RECORD LIST |
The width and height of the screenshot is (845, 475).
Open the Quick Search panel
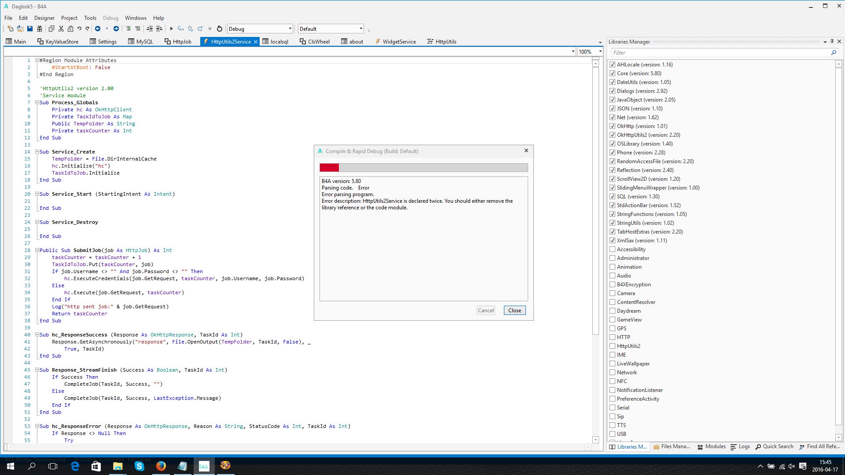click(775, 446)
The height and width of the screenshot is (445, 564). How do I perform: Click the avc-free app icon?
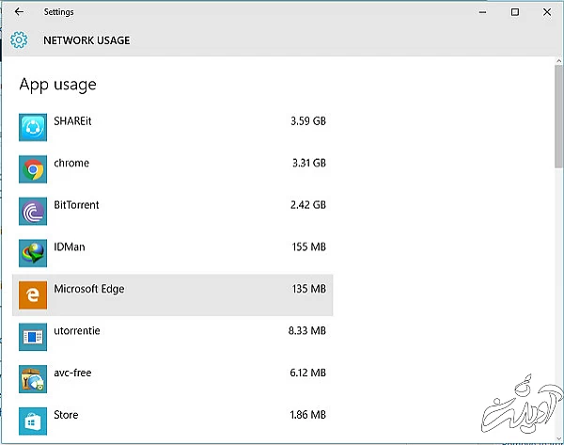[33, 378]
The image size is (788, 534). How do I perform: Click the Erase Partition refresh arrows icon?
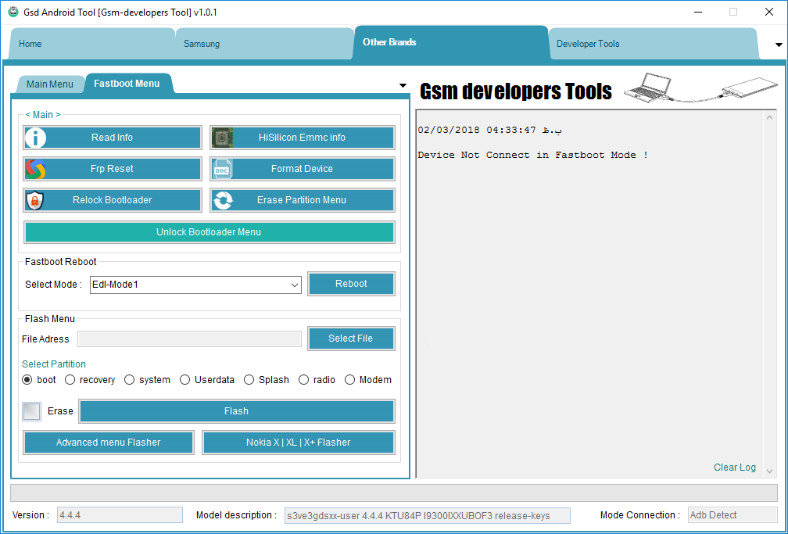(223, 200)
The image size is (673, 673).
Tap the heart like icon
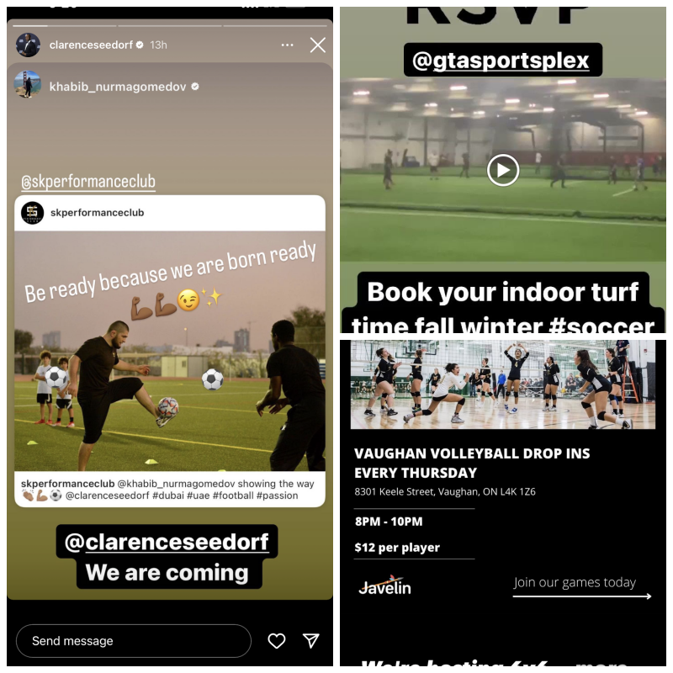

WHAT TO PRODUCE | List each of the lines above that contains the word "image".

FULL RESPONSE |
The image size is (788, 534). How do I perform: Click the Erase Partition refresh arrows icon?
The image size is (673, 673).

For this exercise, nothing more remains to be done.